ISS is seeking public comment on three policies that will impact U.S. companies with the comment period to close on November 9. It will release final policy updates, which will contain more than just these three changes, that will impact the 2018 season in the second half of November. We previously reported on the issues that were raised in two separate surveys here and here.
The key changes under consideration for the three policies now subject to comment include:
Non-Employee Director Compensation. Under the proposed new policy, ISS would recommend against the board committee members who are responsible for setting or approving non-employee director compensation when there are two or more consecutive years of “excessive” pay without a rationale or other mitigating factors. The policy will not be in effect for 2018 and will only impact “extreme director pay outliers.”

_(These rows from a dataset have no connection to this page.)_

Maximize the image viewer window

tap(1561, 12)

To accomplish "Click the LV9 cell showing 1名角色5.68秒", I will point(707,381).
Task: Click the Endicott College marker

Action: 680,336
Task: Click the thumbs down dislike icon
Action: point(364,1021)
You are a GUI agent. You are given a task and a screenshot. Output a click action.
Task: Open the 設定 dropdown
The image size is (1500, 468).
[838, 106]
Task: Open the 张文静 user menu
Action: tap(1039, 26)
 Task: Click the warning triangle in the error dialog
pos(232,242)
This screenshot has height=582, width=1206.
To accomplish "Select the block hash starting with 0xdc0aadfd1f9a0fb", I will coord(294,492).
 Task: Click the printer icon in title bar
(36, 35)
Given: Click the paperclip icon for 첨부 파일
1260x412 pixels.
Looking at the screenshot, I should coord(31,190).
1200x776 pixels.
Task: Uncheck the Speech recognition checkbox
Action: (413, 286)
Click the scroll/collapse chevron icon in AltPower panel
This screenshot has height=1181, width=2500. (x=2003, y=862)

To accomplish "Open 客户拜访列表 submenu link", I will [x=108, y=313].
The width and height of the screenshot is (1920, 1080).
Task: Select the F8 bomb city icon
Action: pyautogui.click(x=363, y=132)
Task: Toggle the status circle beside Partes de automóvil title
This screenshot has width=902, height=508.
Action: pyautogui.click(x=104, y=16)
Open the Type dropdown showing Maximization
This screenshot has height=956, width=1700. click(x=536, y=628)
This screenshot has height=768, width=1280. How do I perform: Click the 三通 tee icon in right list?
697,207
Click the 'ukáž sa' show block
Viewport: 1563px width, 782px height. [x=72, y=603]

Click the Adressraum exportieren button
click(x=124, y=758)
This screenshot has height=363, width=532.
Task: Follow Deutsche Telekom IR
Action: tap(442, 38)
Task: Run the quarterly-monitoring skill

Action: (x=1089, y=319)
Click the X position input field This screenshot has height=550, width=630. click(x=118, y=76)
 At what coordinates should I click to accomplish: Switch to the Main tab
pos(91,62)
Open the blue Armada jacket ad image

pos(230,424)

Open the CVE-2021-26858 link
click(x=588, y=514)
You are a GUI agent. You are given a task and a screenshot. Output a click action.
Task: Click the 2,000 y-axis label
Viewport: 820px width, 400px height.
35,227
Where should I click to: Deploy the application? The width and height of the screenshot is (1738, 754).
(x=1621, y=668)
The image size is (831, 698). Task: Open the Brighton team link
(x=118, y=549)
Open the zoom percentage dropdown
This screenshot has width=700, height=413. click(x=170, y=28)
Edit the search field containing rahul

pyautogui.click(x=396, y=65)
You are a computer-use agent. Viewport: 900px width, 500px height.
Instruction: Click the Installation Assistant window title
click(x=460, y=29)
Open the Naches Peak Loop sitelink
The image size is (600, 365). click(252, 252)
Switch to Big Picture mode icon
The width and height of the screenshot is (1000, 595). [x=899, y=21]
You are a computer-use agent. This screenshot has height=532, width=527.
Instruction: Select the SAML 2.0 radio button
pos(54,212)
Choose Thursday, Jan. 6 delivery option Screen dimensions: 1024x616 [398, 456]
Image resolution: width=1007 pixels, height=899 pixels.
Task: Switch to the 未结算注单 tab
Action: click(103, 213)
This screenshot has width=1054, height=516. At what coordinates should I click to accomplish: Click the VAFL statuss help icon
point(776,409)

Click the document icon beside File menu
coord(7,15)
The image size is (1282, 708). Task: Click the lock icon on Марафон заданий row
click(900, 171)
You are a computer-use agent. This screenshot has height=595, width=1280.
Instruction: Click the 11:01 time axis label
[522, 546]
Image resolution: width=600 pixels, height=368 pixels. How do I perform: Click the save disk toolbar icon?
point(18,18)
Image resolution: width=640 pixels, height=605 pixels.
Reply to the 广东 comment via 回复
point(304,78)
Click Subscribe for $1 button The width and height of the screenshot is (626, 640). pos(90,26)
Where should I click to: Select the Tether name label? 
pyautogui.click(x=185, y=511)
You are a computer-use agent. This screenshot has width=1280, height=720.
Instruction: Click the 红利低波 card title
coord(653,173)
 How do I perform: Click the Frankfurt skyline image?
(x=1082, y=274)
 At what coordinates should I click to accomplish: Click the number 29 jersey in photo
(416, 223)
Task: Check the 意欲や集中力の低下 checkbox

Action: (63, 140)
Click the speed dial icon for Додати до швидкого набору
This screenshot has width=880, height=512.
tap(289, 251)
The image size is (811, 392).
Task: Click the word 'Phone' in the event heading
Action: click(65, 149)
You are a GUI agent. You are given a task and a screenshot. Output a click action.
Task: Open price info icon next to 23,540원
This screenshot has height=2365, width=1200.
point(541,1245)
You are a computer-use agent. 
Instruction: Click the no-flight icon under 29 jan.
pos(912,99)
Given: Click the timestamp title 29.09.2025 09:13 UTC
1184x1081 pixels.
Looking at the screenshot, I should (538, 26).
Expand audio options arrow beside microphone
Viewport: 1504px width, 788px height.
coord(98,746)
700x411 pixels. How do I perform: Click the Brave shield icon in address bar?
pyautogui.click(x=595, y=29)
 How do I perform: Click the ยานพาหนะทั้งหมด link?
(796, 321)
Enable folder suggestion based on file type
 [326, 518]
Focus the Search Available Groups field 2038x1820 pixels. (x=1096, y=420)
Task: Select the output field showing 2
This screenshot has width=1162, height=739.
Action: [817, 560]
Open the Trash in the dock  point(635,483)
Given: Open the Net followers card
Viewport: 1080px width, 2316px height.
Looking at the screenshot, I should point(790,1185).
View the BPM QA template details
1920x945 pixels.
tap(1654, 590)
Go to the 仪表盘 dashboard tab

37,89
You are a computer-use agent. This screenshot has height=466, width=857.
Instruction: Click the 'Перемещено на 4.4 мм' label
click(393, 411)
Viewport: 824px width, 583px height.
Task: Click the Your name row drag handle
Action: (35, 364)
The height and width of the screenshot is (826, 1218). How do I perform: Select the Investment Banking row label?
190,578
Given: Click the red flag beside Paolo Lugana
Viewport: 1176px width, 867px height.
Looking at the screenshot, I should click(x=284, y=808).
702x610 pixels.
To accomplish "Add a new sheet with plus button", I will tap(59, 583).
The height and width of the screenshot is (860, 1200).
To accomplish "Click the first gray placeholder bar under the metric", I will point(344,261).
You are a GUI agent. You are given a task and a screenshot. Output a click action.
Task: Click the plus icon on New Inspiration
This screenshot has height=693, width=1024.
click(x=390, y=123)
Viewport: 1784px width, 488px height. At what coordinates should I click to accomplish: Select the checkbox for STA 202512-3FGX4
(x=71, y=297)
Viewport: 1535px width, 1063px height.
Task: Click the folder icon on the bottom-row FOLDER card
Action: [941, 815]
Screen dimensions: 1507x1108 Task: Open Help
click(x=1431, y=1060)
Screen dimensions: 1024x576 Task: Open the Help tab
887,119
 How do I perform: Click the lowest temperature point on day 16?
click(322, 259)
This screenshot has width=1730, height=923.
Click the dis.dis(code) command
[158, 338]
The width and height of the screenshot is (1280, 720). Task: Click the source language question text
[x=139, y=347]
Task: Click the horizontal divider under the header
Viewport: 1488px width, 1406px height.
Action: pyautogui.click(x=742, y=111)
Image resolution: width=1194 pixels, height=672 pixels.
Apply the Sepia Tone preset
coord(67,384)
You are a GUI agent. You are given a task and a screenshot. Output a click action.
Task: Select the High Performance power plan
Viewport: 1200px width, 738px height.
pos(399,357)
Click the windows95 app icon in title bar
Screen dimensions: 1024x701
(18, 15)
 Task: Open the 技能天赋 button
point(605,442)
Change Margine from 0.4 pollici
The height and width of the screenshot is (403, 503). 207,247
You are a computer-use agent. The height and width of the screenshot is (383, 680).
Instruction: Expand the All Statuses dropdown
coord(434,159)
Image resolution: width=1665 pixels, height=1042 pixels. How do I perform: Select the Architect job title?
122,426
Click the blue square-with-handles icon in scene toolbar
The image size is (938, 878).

ISS is requesting comment on: (a) the circumstances for exempting even large non-employee director pay from the policy, such as a one-time onboarding grant for new directors; (b) who to hold accountable if the proxy statement is not clear about which board committee sets director pay; and (c) whether “outsized” pay provided to chairs, lead directors or other board members should be included in calculating either average or median director pay.
Gender Pay Gap Shareholder Proposals. The key policy change under consideration would continue to consider case-by-case shareholder proposals seeking reports on a company’s pay data by gender, taking into account: (a) the company’s current policies and disclosures related to both its diversity and inclusion policies and practices and its compensation philosophy and fair and equitable compensation practices; (b) whether the company has been the subject of recent controversy or litigation related to gender pay gap issues; and (c) whether the company’s reporting regarding gender pay gap policies or initiatives lags its peers. ISS asks whether there are other considerations that should be part of the factors.
Poison Pills and Director Elections. Under the existing policy, for companies that adopt long-term (more than a year) poison pills, ISS recommends against all director nominees every year if the board is classified but only once every three years if the board is annually elected. A company could avoid a negative recommendation by making a commitment to put the pill up for vote at the next annual meeting. For companies that adopt short-term pills, ISS looks at it on a case-by-case basis based on the disclosed rationale and a company’s governance track record and generally does not recommend against the board. In addition, companies that adopted pills prior to 2009, when the policy was put into effect, were grandfathered from the policy.
Under the proposed new policy, ISS may, for companies that adopt long-term pills, (a) recommend against all directors every year; (b) no longer take into account commitments to put pills up for vote at the next meeting; and (c) stop grandfathering companies that adopted the pill before 2009. For companies that adopt short-term pills, it remains a case-by-case analysis but with more focus on rationale for the adoption and less on the company’s governance structure.